Tag Archives: Grok

Elon Musk’s AI Image Chatbot Runs Amok



The latest edition of Elon Musk’s AI chatbot Grok debuted a new image generation tool on Wednesday that lacked most of the safety guardrails that have become standard within the artificial intelligence industry, The Guardian reported.

Grok’s new feature, which is currently limited to paid subscribers of X, led to a flood of bizarre, offensive AI-generated images of political figures and celebrities on the social network formerly known as Twitter.

The Image generator can produce a variety of images that similar AI tools like OpenAI’s ChatGPT have blocked for violating rules on misinformation and abuse. 

In prompts and images reviewed by The Guardian, Grok’s output included representations of Donald Trump flying a plane into the World Trade Center buildings and the prophet Muhammad holding a bomb, as well as depictions of Taylor Swift, Kamala Harris and Alexandria Ocasio-Cortez in lingerie — all women who are already frequent targets for online harassment.

ChatGPT, by contrast, rejects such prompts that involve copyrighted characters, as most other AI visualizers including ChatGPT do.
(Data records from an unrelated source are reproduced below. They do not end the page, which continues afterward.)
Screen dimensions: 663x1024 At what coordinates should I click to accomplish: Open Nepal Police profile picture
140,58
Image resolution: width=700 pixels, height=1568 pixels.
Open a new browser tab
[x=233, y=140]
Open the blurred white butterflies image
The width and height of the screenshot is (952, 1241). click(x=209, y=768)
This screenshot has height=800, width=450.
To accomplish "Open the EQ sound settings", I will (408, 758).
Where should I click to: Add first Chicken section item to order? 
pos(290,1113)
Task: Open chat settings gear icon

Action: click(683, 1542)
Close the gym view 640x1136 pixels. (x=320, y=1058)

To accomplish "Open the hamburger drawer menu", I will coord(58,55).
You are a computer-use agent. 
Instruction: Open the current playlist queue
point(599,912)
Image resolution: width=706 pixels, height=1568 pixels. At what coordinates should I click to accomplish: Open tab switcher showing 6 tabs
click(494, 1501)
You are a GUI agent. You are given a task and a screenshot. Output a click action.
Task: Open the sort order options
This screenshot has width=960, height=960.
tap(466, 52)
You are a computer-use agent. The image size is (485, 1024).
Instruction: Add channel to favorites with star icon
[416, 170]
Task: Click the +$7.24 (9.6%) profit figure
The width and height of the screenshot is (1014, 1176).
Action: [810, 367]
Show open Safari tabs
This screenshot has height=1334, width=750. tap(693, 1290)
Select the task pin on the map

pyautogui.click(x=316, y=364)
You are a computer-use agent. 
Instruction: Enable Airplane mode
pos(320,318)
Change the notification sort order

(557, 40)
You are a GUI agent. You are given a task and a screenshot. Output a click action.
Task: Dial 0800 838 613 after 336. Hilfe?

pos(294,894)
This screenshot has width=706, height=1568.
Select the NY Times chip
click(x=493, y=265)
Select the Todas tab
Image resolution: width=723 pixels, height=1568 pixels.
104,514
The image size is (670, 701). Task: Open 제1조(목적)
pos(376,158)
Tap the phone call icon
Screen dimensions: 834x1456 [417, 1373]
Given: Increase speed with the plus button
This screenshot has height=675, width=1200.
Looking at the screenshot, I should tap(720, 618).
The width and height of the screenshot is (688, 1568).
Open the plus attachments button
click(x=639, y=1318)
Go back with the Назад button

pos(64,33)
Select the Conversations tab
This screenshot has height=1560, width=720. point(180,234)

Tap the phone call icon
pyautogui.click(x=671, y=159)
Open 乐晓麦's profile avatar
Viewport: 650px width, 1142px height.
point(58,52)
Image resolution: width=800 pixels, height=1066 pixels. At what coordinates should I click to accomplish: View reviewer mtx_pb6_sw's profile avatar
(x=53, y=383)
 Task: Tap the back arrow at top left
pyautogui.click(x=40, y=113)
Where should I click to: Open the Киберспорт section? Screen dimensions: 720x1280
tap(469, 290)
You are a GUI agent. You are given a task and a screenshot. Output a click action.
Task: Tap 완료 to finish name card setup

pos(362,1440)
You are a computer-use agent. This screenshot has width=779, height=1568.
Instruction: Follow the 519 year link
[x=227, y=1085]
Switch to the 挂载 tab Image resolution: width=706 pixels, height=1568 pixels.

Grok produced images of Mickey Mouse saluting Adolf Hitler and Donald Duck using heroin, for example. Disney did not return a request for comment.

TechCrunch reported Elon Musk’s Grok released a new AI image generation feature on Tuesday night that, just like the AI chatbot, has very few safeguards.

The social media site is already flooded with outrageous images from the new feature. That certainly raises concerns heading into an election cycle, but strictly speaking it’s not really Elon Musk’s AI company powering the madness. Musk seems to have found a company that sympathizes with his vision for Grok as an “anti-woke chatbot” without the strict guardrails found in OpenAI’s Dall-E or Google’s Imagen.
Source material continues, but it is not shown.